# [WHAT IS NEEDED]
Give back exactly the stretch of data below from the line holding "Bijbelcursus (65, 1827)" through the line holding "Van alles wat", both ends included, and leave the remaining lines out.

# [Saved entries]
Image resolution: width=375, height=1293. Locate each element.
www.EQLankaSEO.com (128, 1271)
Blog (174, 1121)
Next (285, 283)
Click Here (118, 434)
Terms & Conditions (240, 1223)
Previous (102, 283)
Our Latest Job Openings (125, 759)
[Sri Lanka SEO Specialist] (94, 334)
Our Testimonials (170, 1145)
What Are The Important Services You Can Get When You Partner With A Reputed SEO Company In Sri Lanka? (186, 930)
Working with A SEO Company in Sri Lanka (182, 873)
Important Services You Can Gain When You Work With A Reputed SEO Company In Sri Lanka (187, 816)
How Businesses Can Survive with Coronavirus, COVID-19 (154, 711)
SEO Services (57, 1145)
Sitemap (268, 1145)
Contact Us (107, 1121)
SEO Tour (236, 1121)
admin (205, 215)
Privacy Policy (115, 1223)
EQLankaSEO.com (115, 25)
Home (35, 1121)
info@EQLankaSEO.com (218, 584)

--

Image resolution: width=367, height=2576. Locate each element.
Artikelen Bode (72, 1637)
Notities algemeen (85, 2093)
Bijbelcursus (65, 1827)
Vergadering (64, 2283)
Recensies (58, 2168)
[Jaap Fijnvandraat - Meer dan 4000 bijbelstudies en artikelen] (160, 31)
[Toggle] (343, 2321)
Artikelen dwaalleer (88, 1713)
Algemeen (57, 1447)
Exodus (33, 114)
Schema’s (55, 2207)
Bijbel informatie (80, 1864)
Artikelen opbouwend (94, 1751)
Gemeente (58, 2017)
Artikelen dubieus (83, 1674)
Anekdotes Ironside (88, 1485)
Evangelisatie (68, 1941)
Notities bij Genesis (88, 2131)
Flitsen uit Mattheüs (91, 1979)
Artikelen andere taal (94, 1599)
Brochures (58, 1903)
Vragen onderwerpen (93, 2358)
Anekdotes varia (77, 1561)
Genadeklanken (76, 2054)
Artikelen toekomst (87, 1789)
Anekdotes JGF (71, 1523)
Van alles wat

# [FINISHED TASK]
Bijbelcursus (65, 1827)
Vergadering (64, 2283)
Recensies (58, 2168)
[Jaap Fijnvandraat - Meer dan 4000 bijbelstudies en artikelen] (160, 31)
[Toggle] (343, 2321)
Artikelen dwaalleer (88, 1713)
Algemeen (57, 1447)
Exodus (33, 114)
Schema’s (55, 2207)
Bijbel informatie (80, 1864)
Artikelen opbouwend (94, 1751)
Gemeente (58, 2017)
Artikelen dubieus (83, 1674)
Anekdotes Ironside (88, 1485)
Evangelisatie (68, 1941)
Notities bij Genesis (88, 2131)
Flitsen uit Mattheüs (91, 1979)
Artikelen andere taal (94, 1599)
Brochures (58, 1903)
Vragen onderwerpen (93, 2358)
Anekdotes varia (77, 1561)
Genadeklanken (76, 2054)
Artikelen toekomst (87, 1789)
Anekdotes JGF (71, 1523)
Van alles wat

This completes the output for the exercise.